If some1 from ur family  often visits Canada den theres no issues wid RMA/warrnty.In that situation u shld go with 7950


----------



## Skud (Sep 12, 2013)

If you are not much bothered about warranty/RMA, get the 7950 eyes closed.


----------



## bssunilreddy (Sep 13, 2013)

AKRICK said:


> If some1 from ur family  often visits Canada den theres no issues wid RMA/warrnty.In that situation u shld go with 7950



My sister is a resident of Canada and she visits every December of every year. So if I have any RMA issues then I can send the card over there and she might get it sorted out right. What do you say?


----------



## AKRICK (Sep 15, 2013)

bavusani said:


> My sister is a resident of Canada and she visits every December of every year. So if I have any RMA issues then I can send the card over there and she might get it sorted out right. What do you say?


Then get that HD 7xxx eyes closed.Also ull get free Games with that...


----------



## gxsaurav (Sep 15, 2013)

bavusani said:


> Sapphire HD7850 1GB is 14,100 and Zotac GTX650Ti Boost 2GB is 13,800. These prices I found in flipkart.

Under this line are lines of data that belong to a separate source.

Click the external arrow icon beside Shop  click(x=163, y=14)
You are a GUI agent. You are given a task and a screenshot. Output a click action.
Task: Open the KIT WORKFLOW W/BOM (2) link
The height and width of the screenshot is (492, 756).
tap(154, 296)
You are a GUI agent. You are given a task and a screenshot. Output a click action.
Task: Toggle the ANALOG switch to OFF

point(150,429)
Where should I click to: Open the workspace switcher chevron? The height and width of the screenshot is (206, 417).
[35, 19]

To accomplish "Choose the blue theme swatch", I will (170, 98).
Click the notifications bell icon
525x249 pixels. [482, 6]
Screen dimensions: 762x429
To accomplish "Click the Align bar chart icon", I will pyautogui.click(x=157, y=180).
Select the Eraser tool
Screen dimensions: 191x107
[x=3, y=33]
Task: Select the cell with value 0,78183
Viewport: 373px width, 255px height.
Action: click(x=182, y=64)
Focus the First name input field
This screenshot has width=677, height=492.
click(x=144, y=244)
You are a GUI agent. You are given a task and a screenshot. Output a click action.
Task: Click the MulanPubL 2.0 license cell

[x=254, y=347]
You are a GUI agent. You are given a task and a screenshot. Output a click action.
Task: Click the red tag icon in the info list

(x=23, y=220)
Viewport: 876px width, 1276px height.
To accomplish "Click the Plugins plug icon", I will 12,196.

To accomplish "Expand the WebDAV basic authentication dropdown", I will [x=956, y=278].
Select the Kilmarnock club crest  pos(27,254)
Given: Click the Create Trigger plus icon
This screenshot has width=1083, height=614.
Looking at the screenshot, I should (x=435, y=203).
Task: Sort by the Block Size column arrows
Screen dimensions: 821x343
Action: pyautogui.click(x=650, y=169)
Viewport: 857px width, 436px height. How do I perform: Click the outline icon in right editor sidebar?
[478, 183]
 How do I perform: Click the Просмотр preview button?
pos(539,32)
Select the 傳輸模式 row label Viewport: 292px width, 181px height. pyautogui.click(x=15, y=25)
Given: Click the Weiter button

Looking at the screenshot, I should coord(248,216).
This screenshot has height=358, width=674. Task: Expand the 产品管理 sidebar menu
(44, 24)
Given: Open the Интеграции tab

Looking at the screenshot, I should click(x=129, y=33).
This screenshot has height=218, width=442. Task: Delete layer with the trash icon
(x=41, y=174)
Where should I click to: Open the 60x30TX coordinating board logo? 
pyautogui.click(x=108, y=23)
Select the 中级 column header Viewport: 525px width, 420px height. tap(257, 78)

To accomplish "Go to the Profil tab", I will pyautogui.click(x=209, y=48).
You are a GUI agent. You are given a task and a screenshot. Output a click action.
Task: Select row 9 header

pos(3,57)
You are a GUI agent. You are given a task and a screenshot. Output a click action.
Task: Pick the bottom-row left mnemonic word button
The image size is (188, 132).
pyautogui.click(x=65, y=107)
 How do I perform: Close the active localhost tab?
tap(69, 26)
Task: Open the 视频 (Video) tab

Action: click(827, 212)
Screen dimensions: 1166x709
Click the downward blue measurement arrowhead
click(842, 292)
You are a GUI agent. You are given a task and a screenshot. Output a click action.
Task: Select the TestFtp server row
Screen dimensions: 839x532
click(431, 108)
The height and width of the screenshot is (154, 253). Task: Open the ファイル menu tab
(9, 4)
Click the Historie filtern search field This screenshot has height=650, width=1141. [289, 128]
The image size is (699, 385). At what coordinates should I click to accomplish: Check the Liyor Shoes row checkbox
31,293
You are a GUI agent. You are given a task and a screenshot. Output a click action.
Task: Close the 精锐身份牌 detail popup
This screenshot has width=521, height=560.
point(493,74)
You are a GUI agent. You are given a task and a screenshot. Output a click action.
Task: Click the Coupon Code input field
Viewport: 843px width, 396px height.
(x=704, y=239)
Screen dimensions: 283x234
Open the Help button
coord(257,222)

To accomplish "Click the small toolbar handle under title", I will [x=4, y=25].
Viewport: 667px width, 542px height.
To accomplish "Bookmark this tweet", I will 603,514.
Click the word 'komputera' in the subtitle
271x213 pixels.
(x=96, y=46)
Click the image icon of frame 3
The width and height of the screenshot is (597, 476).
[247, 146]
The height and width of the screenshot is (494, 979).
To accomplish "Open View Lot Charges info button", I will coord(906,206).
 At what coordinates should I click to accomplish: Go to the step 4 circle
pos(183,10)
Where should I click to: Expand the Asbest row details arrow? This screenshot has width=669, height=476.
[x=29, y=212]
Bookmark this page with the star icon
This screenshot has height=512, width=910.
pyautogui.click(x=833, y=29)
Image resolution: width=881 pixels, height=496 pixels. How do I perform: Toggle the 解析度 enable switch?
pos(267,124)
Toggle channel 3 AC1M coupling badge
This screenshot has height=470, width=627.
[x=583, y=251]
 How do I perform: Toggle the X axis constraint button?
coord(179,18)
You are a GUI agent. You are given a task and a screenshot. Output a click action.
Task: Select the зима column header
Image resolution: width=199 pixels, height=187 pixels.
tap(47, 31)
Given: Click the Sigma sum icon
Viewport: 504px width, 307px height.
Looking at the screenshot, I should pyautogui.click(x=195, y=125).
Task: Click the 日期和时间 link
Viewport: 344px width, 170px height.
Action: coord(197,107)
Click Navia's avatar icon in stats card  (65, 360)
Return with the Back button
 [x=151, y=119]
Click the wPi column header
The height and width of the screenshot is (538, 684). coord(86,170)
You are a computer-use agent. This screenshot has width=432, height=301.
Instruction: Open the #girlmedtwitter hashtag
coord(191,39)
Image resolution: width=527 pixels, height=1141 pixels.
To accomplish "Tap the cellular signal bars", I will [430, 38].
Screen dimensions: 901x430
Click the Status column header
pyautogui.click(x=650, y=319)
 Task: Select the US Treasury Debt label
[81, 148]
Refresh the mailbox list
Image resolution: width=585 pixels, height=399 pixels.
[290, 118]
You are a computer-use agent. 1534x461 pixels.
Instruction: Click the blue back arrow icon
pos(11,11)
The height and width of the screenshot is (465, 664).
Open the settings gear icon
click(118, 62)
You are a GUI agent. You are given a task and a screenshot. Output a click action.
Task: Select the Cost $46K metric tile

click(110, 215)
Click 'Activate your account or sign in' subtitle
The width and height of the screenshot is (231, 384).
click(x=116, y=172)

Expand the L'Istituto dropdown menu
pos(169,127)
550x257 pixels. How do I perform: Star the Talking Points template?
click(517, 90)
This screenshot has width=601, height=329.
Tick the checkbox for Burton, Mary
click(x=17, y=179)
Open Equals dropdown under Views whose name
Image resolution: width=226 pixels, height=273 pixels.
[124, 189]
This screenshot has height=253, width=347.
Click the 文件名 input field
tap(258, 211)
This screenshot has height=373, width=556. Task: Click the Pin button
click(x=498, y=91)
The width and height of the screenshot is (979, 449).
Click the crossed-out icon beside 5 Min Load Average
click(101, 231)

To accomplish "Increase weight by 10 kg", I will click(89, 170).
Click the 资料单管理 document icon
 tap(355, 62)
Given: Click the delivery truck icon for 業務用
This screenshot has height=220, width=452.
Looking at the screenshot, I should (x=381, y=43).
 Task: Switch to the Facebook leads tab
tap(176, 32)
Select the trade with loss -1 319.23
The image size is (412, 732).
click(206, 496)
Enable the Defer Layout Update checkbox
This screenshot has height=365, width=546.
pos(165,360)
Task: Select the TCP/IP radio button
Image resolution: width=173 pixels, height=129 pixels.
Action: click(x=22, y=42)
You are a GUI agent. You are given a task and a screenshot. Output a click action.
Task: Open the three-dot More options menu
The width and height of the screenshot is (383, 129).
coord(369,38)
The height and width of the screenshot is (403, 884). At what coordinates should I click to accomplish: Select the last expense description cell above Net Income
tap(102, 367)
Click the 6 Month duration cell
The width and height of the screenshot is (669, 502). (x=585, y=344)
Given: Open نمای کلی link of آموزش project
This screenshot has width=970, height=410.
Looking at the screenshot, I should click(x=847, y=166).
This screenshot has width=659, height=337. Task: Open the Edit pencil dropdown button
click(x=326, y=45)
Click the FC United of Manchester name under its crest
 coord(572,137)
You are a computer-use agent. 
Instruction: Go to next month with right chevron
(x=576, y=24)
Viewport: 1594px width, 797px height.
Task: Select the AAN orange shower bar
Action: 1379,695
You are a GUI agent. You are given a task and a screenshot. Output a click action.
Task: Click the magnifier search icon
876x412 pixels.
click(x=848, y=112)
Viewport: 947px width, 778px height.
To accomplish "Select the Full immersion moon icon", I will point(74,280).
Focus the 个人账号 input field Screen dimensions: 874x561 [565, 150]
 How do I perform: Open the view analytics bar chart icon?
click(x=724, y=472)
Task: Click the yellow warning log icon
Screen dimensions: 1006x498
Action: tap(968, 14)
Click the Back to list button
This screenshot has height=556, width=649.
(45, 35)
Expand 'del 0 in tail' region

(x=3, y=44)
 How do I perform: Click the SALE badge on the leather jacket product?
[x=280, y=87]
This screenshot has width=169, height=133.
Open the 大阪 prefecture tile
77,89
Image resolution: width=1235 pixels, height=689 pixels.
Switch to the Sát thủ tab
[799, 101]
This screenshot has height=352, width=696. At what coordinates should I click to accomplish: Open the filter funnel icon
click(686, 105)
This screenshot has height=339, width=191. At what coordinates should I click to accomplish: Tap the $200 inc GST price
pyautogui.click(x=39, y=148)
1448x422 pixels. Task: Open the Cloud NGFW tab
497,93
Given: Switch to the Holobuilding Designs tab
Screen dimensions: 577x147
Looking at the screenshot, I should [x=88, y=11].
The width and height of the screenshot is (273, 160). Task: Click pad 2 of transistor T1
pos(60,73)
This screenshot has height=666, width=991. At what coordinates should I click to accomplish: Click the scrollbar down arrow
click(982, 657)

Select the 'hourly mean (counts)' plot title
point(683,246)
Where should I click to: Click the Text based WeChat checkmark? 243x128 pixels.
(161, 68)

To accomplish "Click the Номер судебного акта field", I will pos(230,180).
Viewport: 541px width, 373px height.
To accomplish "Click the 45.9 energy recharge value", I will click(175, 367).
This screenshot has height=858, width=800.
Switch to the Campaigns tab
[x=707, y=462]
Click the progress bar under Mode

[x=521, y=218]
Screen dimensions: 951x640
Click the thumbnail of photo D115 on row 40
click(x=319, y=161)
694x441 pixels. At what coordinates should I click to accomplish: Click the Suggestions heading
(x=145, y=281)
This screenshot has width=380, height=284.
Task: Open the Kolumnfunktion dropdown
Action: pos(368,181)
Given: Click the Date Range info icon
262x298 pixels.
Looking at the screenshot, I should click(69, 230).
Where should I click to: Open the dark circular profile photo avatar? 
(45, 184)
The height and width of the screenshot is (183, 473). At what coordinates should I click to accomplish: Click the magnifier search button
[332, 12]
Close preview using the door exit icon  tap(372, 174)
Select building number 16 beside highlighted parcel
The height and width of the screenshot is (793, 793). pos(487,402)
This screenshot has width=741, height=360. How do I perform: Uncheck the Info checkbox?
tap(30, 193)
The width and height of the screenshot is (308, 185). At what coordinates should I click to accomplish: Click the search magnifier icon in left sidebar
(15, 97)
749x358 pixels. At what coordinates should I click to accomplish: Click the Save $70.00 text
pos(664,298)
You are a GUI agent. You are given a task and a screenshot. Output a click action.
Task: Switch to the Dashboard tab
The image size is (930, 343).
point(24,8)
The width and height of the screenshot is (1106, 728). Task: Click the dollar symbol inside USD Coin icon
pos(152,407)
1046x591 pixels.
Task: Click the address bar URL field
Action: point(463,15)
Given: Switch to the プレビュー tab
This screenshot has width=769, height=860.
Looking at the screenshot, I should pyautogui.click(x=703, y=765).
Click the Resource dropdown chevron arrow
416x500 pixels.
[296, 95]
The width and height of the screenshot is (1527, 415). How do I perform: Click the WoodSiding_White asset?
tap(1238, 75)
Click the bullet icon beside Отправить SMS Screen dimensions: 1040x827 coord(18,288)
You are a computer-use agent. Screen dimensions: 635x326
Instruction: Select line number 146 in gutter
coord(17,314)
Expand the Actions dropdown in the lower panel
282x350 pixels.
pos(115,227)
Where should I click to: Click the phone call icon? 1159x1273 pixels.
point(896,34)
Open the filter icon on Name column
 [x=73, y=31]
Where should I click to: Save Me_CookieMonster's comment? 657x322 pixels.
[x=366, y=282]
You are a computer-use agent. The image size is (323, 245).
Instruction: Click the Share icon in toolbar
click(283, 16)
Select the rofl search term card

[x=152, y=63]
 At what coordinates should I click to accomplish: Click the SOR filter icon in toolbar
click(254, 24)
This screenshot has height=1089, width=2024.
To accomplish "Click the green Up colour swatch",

Try eBay with discount coupons. These same GPUs will cost much less there. 

I am using Sapphire Radeon HD 7850 1GB/OC edition myself which I purchased from eBay last month for around ₹ 12.5k with ₹ 750 discount coupon. The prices have increased but now you can still buy my GPU from eBay for ₹ 13,550. I have a discount coupon spare so let me know if you want it. It can be used before Sept 30. Sapphire gives 3 year warranty in India. 

Here is the card I have Sapphire ATI Radeon HD 7850 1GB DDR5 PCIE OC Graphic Card *Lowest Price* | eBay

Keep in mind that due to factory overclock this GPU will need 2xPCIe 6pin power connectors. Make sure your PSU has them but you can also create one with the bundled Molex to 6pin converter. Regular stock Radeon HD 7850 needs only one connector.

I couldn't be more happy with this. All the tweaking I need and hardly any fan noise. Also, cos I prefer Radeon due to their video quality and Eyfinity. 

Performance wise both Ti Boost and HD 7850 will be neck to neck. Don't go by synthetic benchmarks cos they are done in "ideal" condition which isn't something we can ever replicate in real life.  

Power usage wise, HD 7850 is very very good compared to Ti Boost. 



> Can 1 get a GPU from US/Canada and would it have international warranty that covers here as well.I meant India as well.
> 
> My sister is a resident of Canada and she visits every December of every year. So if I have any RMA issues then I can send the card over there and she might get it sorted out right. What do you say?



I was also thinking the same thing when I was trying to buy my HD 7850 last month. Asus, Powercolor and MSI don't give international warranty if you buy from Amazon etc. 

Gigabyte gives but you will need to send your GPU on your expanse to Amazon which will then send to Gigabyte which will then RMA it and send back to Amazon which will then send it back to you. This is a very long process. 

It is recommended to buy from India only. Don't take a risk for something this costly.


----------